◆ **TASK TO COMPLETE**: Repeat the entries below word for word, though any picture in them should be dropped.

◆ **TASK INPUT**:
• • • •

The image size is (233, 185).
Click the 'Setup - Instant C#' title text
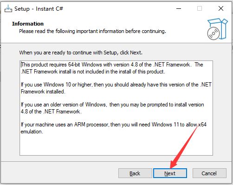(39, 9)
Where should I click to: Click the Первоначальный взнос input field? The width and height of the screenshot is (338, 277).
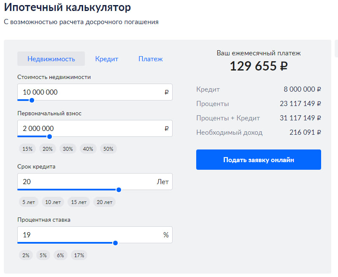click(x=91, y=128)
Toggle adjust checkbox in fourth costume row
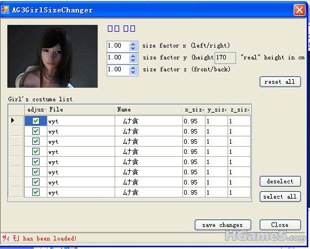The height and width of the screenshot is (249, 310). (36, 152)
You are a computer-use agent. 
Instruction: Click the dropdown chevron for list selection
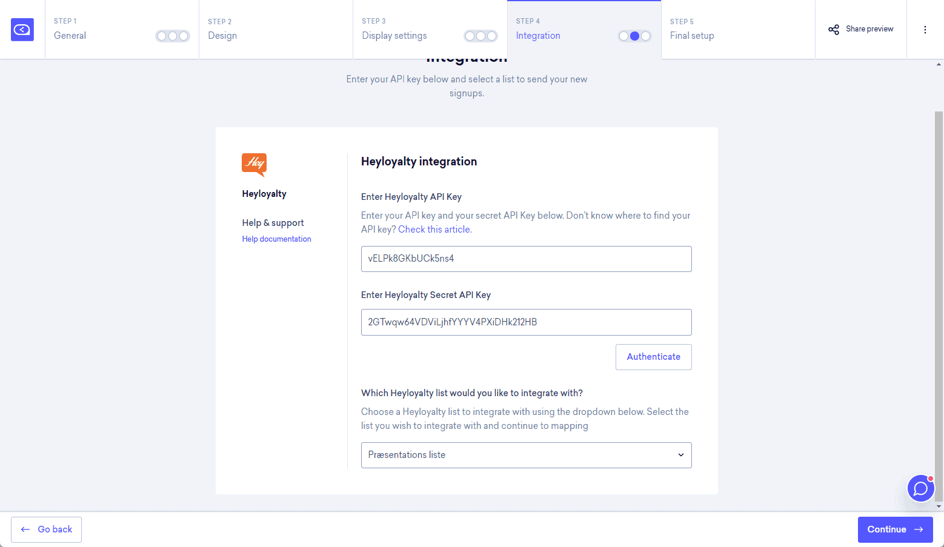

• • • •

◆ **FINISHED EXERCISE**:
The image size is (233, 185).
Click the 'Setup - Instant C#' title text
(39, 9)
Where should I click to: Click the Первоначальный взнос input field? The width and height of the screenshot is (338, 277).
click(x=91, y=128)
Toggle adjust checkbox in fourth costume row
The height and width of the screenshot is (249, 310). (36, 152)
You are a computer-use agent. 
Instruction: Click the dropdown chevron for list selection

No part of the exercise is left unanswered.